(TEXTO BASE)
- - - - - - -
Daniel Oliveira, 20 anos, caminha todos os dias depois do serviço até a Praça da Cultura em Água Boa, Mato Grosso. Na cabeça usa um boné de aba reta enquanto embaixo dos braços carrega um skate. Algumas pessoas o cumprimentam na rua à medida que ele passa. Outras lhe viram a cara, mas Daniel caminha decidido e sonhador ao seu destino, onde dedicará as próximas horas a grande paixão de sua vida, que é andar de skate.

Ao curto prazo Daniel (na foto) tem como principal objetivo aprimorar suas habilidades para o 2º Festival de Cultura Urbana que ocorrerá em Água Boa no dia 8 de novembro próximo. Na ocasião estarão competindo diante dos olhos de jurados renomados competidores de todo o Mato Grosso e ele não quer fazer feio. Pretende representar bem o município onde vive. A longo prazo Daniel pretende aprimorar ainda mais suas habilidades, tornando-se um competidor profissional. Motivo de orgulho para qualquer pai ou compatriota, não? Mas não para muitos. Os olhares carregados de desconfiança ainda apontam incisivamente em sua direção, revelando uma realidade difícil para todo skatista em Água Boa  : Há uma fama que os precede a onde quer que eles vão. E mesmo Daniel reconhece que ela é em uma pequena parte justificável.
- - - - - - -
(MATERIAL DE CONSULTA)
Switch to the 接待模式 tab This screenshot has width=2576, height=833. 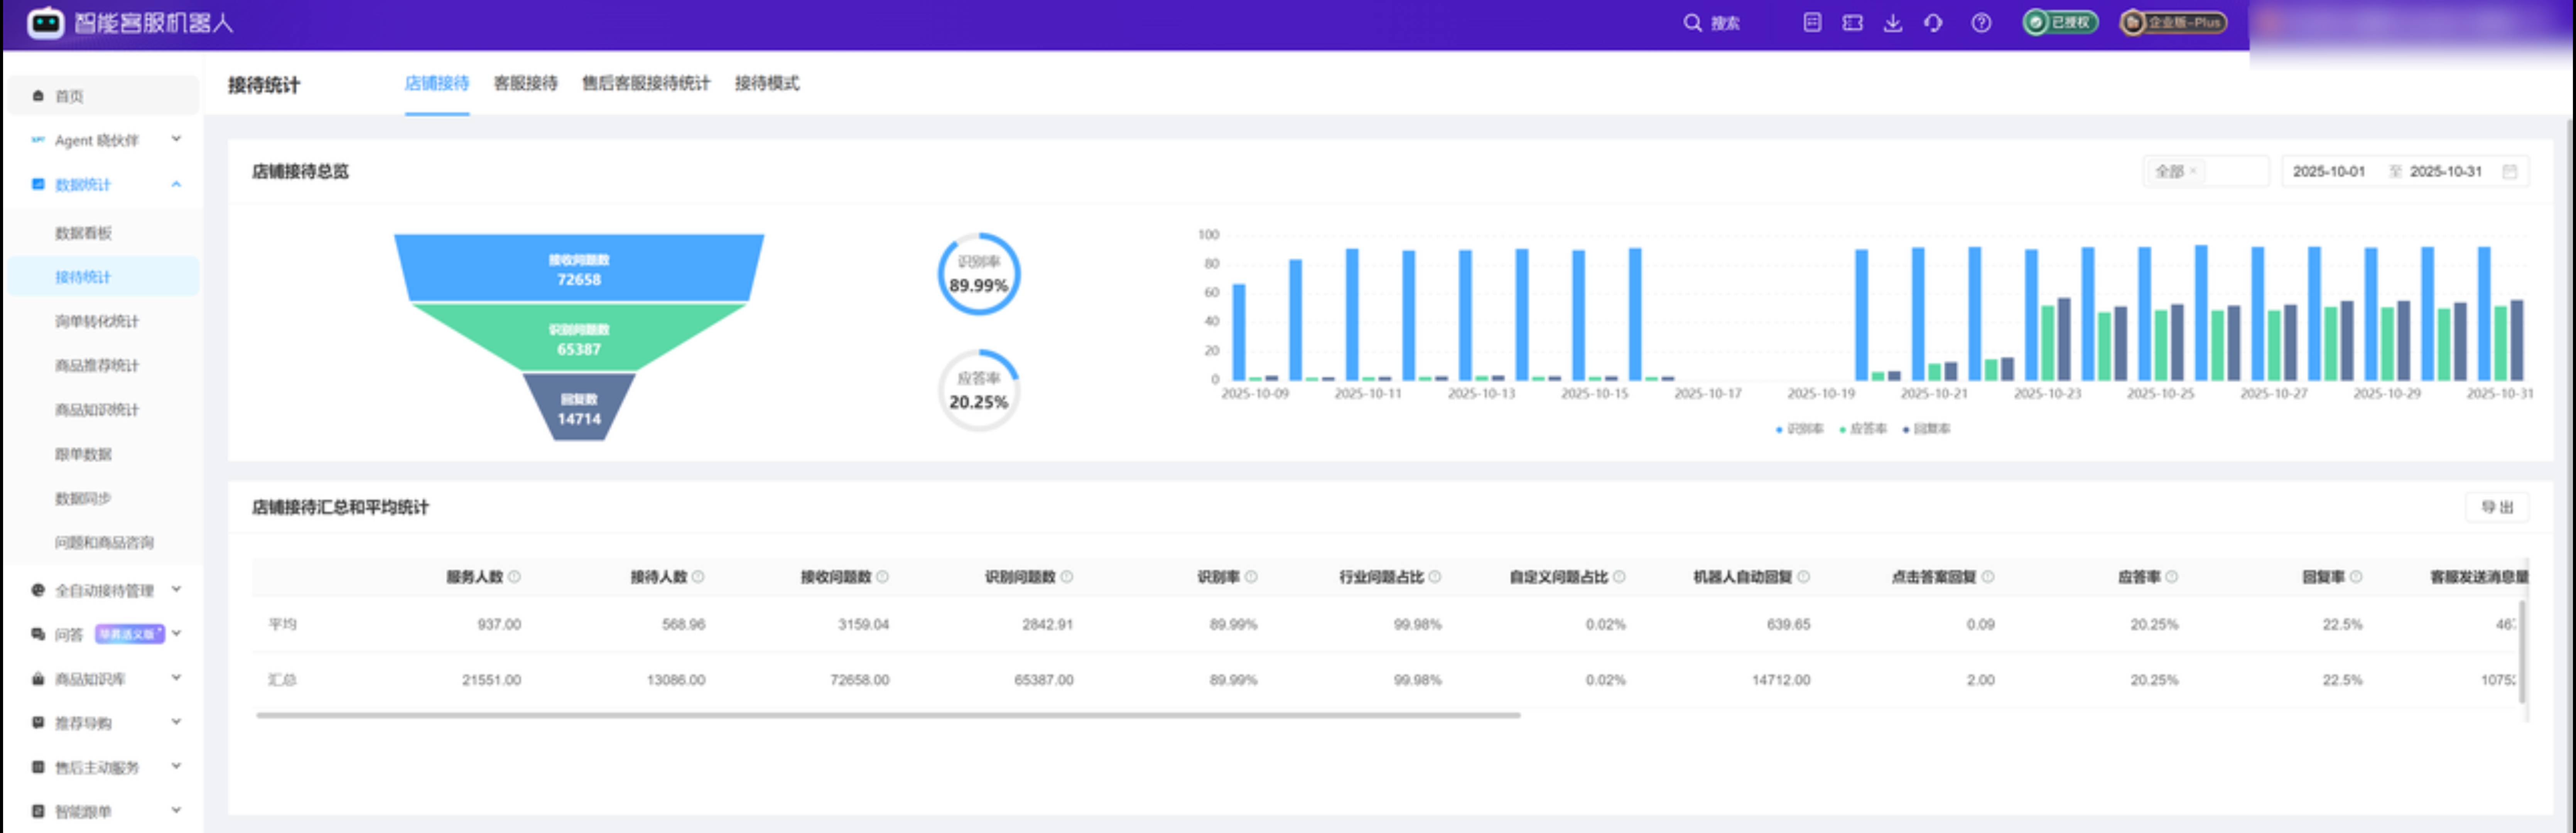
- - - - - - -
(TAREFA) Qual seria a continuação do texto sobre o skatista Daniel Oliveira? Escreva-a a partir da última frase.

(RESPOSTA)
A prática do skate virou sensação no mundo todo. Milhões de praticantes desafiam a gravidade em praças, escadarias e rampas todos os dias. Com Água Boa não foi diferente. Uma legião de amantes da prática se juntam aos fins de tarde em volta dos obstáculos construídos pela prefeitura juntamente com o dono da Kiloko, popularmente conhecido como “Mano”. Sempre um incentivador das práticas positivas da cultura urbana, Mano foi testemunha principal da evolução do skate em Água Boa. Nas pistas que ajudou a construir os jovens se esforçam para ver quem faz a melhor manobra, quem é mais preciso, quem é mais corajoso. Mas infelizmente, nem tudo nesse mundo é livre de pecados. Um lado negro e mais discreto da sociedade tenta se aproveitar da inocência e da pouca idade de vários dos skatistas para tentar traze-los para as drogas e para o crime. A situação piora em bairros mais expostos ao tráfico e onde a ordem não se faz tão presente. Isso tudo é um problema real. O problema está em generalizar a prática a quem anda de skate ao invés de reconhecer que os mal-intencionados existem em qualquer ambiente. Por exemplo, Daniel é evangélico, não usa drogas e é um skatista. E ele não é uma exceção, mas sim o retrato da maioria esmagadora e um exemplo claro de que as suas roupas não definem seu caráter.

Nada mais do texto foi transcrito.